Material provided below:
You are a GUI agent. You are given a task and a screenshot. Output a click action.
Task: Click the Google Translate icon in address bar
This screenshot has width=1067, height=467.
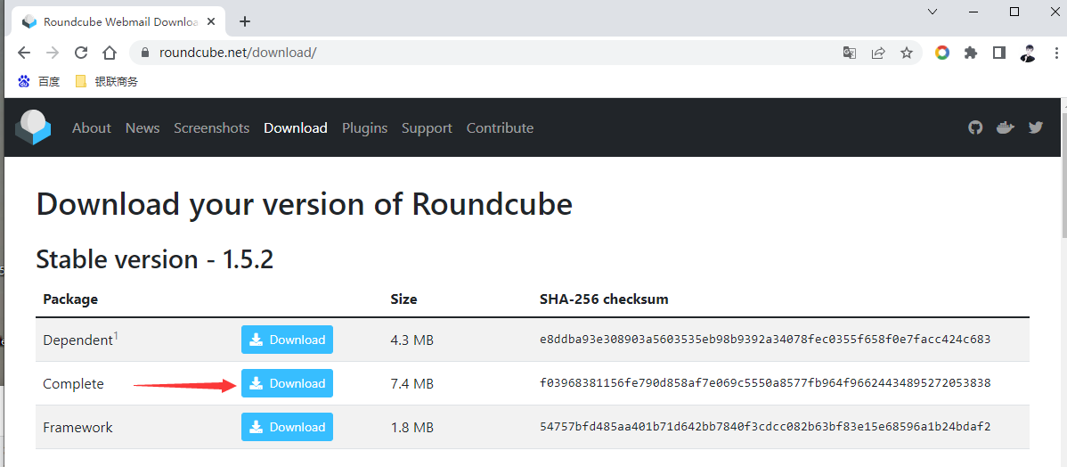[850, 53]
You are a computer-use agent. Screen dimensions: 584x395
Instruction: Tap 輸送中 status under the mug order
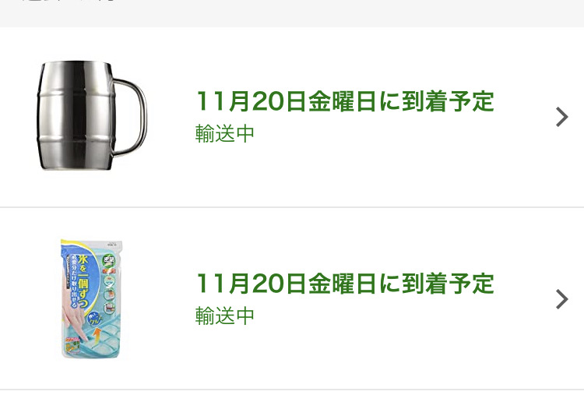[224, 133]
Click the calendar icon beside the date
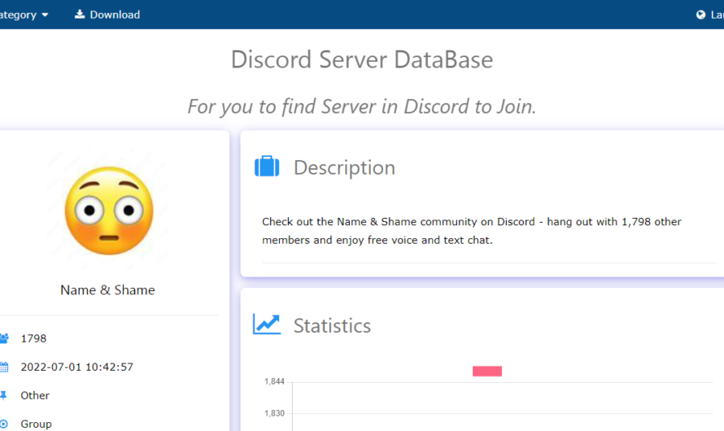This screenshot has height=431, width=724. (x=4, y=367)
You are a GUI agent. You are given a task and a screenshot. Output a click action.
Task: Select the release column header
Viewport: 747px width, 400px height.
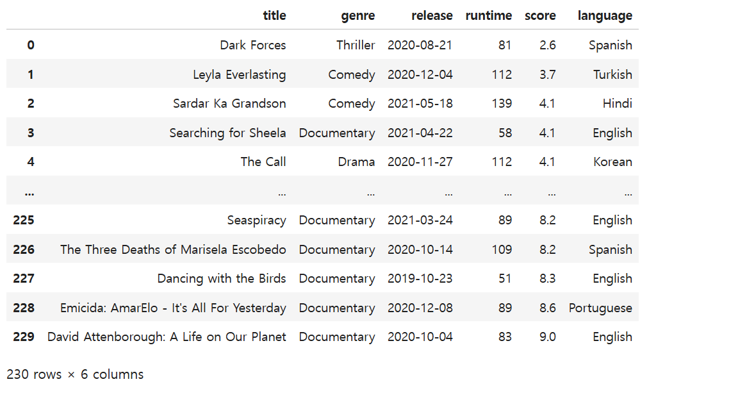[x=432, y=16]
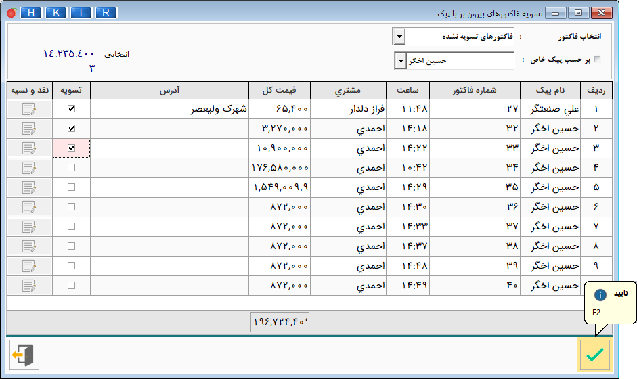The width and height of the screenshot is (637, 379).
Task: Click the green checkmark confirm button
Action: (594, 354)
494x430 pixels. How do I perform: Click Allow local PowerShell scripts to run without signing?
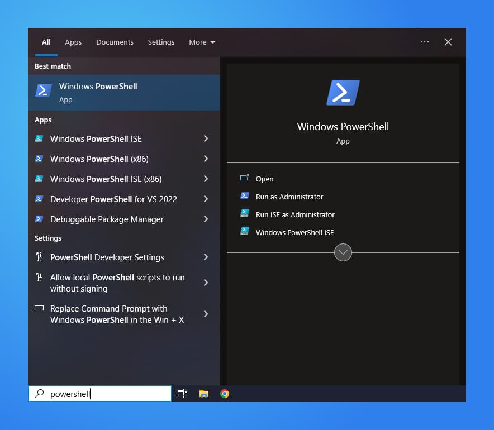[112, 283]
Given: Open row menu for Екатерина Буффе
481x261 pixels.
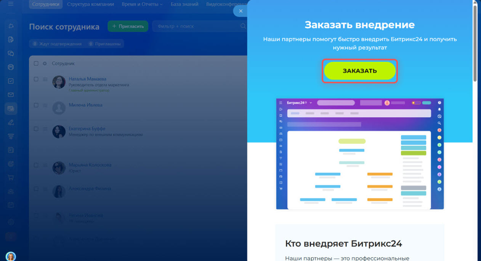Looking at the screenshot, I should [45, 129].
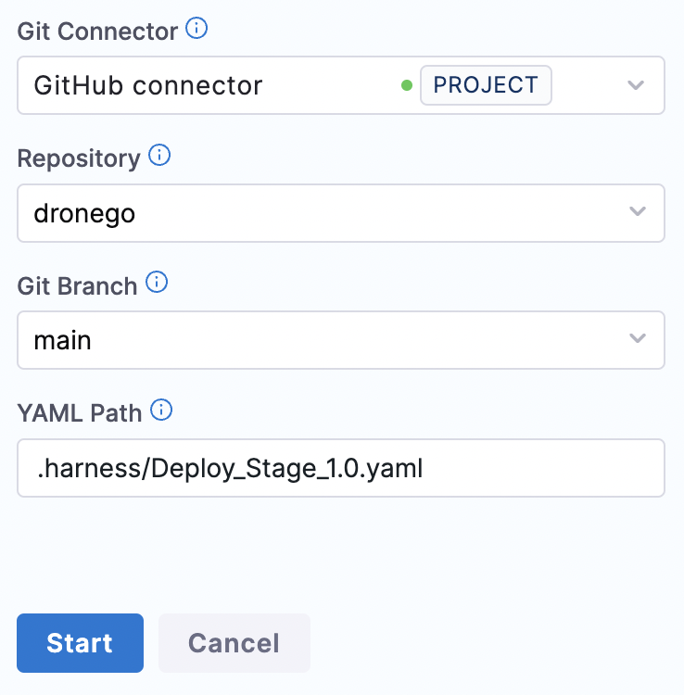Click the green connector status dot
This screenshot has height=695, width=684.
[x=407, y=85]
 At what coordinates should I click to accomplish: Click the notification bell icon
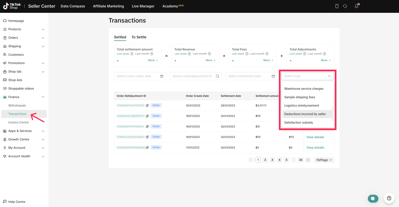click(x=356, y=6)
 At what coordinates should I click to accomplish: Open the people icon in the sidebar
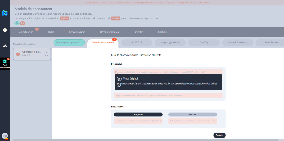[x=5, y=46]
End of Material provided.
What the task requires. Retype the entries exactly, skipping every picture.

Completed exercise.
You are a GUI agent. You are given a task and a screenshot. Output a click action.
Task: Click the Google Translate icon in address bar
This screenshot has width=1067, height=467.
[850, 53]
You are a computer-use agent. Screen dimensions: 584x395
Instruction: Tap 輸送中 status under the mug order
[224, 133]
Click the calendar icon beside the date
This screenshot has height=431, width=724. (x=4, y=367)
You are a GUI agent. You are given a task and a screenshot. Output a click action.
Task: Select the release column header
Viewport: 747px width, 400px height.
[x=432, y=16]
The width and height of the screenshot is (637, 379).
Task: Click the green checkmark confirm button
Action: (594, 354)
494x430 pixels. How do I perform: Click Allow local PowerShell scripts to run without signing?
[112, 283]
Given: Open row menu for Екатерина Буффе
481x261 pixels.
Looking at the screenshot, I should [45, 129].
Click the green connector status dot
This screenshot has height=695, width=684.
[x=407, y=85]
 At what coordinates should I click to accomplish: Click the notification bell icon
click(x=356, y=6)
 At what coordinates should I click to accomplish: Open the people icon in the sidebar
[x=5, y=46]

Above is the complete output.